The first recorded female writer of crime fiction that I’ve found was Anna Katherine Green, who published in the 1870’s.  She wrote two novels featuring female detectives, but her male detectives were more popular.  People weren’t yet ready to fully accept women as detectives, I suppose!

Fast forward to 1908 when both ANNE OF GREEN TABLES AND Mary Roberts Rinehart’s mystery, THE CIRCULAR STAIRCASE, were published!   Books by and for women were gaining notice–AND sales!

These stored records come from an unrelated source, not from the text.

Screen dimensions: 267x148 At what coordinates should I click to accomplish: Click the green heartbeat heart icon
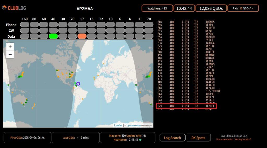click(140, 140)
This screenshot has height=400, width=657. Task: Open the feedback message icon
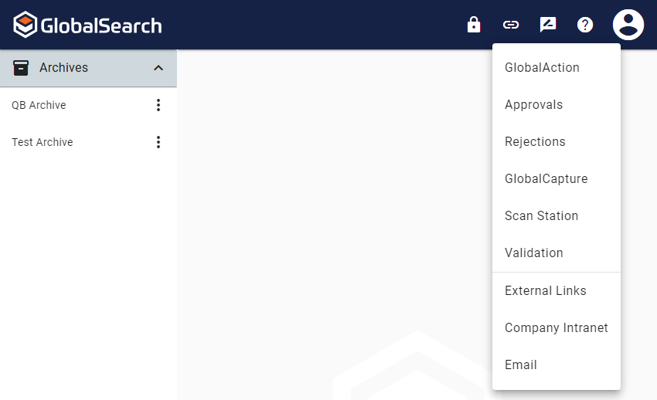[547, 25]
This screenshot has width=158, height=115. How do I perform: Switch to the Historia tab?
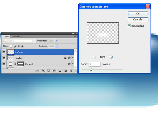[x=16, y=36]
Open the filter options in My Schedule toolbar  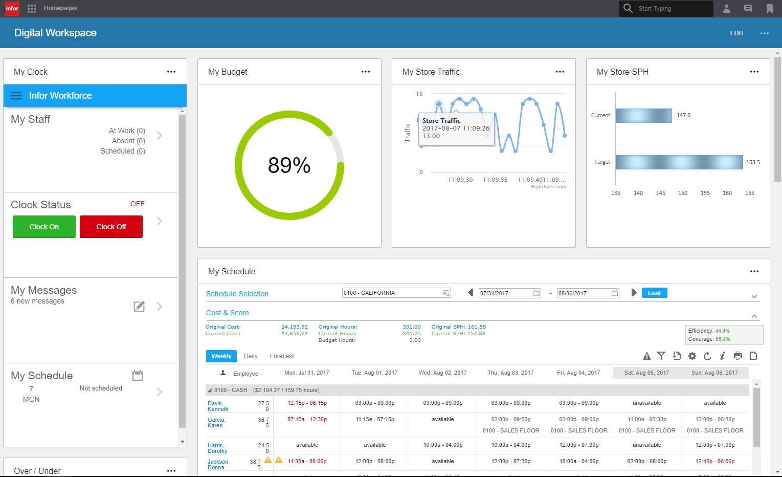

Then on to the “British ladies” like Agatha Christie, Dorothy L. Sayers, Marjorie Allingham, Ngaio Marsh, and Josephine Tey.  But, except for the passive Miss Marble and one or two other frail, elderly women, female British authors wrote about male detectives.  Interesting how these authors thought of their sisters, isn’t it?  The guys still have it!

And what came next?   Do you remember?

THE MYSTERIOUS WOMAN

September 15, 2008

The following ideas are from a talk titled “Understanding the Mysterious Woman–Adventure and Awakening.”   I spoke about this at Ozarks Writers Live, a fabulous annual event hosted  by the Fayetteville, AR, Public Library each fall, and held on Sept. 13 this year.

BUT, before you read this, do scroll down and read the guest post from bookstore owner and deep thinker, Dan Krotz from Sow’s Ear Antiques and Books in Berryville, ARkansas.

Now, about that mysterious woman…WHAT does the female in fiction reveal about the living, breathing, female…about me and you?

Let’s look at a bit of history first.  I think most of you are familiar with the ANNE OF GREEN GABLES series by Lucy Maud Montgomery, especially with the first book in the series which covers Anne’s life from ages 11 through 16.  That book came out exactly one hundred years ago, in 1908, and sold 19,000 copies in Canada during the first five months.  (Remember, telegraph was the method of rapid communication in those days.  Radio and telephone were in their beginning stages and weren’t in common use. Talk about books or anything else didn’t zip around the globe!)

But, before long millions of copies of ANNE OF GREEN GABLES were selling around the globe.  What was it that almost guaranteed this book’s success?  Well, of course it had pathos.  It had Victorian virtue.  It had spice, because its appealing protagonist was a bit of a scamp.  But still, why the popularity?  BECAUSE MOST BOOKS AVAILABLE TO YOUNG PEOPLE AT THAT TIME WERE WRITTEN FOR BOYS!  This novel was water in the desert for young girls.

Female readers and writers as well as women generally have faced many literature deserts over time. Often books intended for women were insipid, wordy, and sweetly romantic in nature–not the more lively stories and mystery novels that are popular today.

That’s not to say there weren’t any mysteries that might appeal to women.  The first few mystery novels featuring women protagonists were published in the 1870’s in England.  One of those was by Wilkie Collins, known as the father of the detective novel for THE MOONSTONE.  His book, THE LAW AND THE LADY showcased Valeria Brinton, who made heroic efforts to find enough evidence to clear her husband of a murder charge.  Though the book might seem quaint to us today, at least Valeria managed to bypass or ignore many social rules and restrictions that burdened women of her day.